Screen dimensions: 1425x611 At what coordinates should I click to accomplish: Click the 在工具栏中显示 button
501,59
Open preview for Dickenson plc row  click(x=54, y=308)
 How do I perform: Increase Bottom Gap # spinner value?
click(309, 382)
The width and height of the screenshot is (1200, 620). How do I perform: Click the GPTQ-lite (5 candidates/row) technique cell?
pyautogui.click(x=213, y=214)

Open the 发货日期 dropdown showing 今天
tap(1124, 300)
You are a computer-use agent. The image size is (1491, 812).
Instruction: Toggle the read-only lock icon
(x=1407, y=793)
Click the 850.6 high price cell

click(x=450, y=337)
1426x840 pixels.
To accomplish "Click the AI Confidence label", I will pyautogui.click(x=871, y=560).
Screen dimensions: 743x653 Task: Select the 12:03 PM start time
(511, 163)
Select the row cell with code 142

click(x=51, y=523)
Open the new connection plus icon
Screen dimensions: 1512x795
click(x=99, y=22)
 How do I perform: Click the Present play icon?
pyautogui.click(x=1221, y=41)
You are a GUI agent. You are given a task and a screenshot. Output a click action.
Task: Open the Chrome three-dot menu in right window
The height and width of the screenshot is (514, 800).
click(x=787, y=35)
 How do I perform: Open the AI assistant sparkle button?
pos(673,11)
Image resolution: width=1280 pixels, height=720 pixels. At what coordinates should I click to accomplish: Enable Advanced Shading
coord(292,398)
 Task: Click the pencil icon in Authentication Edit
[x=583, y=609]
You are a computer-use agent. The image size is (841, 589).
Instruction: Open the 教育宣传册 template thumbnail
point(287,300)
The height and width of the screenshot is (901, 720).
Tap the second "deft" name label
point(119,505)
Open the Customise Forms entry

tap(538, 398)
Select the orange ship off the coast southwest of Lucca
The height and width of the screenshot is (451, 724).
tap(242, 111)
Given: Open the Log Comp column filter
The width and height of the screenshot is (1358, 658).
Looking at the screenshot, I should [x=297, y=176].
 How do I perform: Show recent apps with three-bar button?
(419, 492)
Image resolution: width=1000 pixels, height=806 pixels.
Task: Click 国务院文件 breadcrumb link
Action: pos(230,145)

.....

_What is being asked:_
Write out only those lines that fall between the one containing "The height and width of the screenshot is (901, 720)." and the end of the entries, the first and last included, exactly as they read.

_Task solution:_
The height and width of the screenshot is (901, 720).
Tap the second "deft" name label
point(119,505)
Open the Customise Forms entry

tap(538, 398)
Select the orange ship off the coast southwest of Lucca
The height and width of the screenshot is (451, 724).
tap(242, 111)
Given: Open the Log Comp column filter
The width and height of the screenshot is (1358, 658).
Looking at the screenshot, I should [x=297, y=176].
 How do I perform: Show recent apps with three-bar button?
(419, 492)
Image resolution: width=1000 pixels, height=806 pixels.
Task: Click 国务院文件 breadcrumb link
Action: pos(230,145)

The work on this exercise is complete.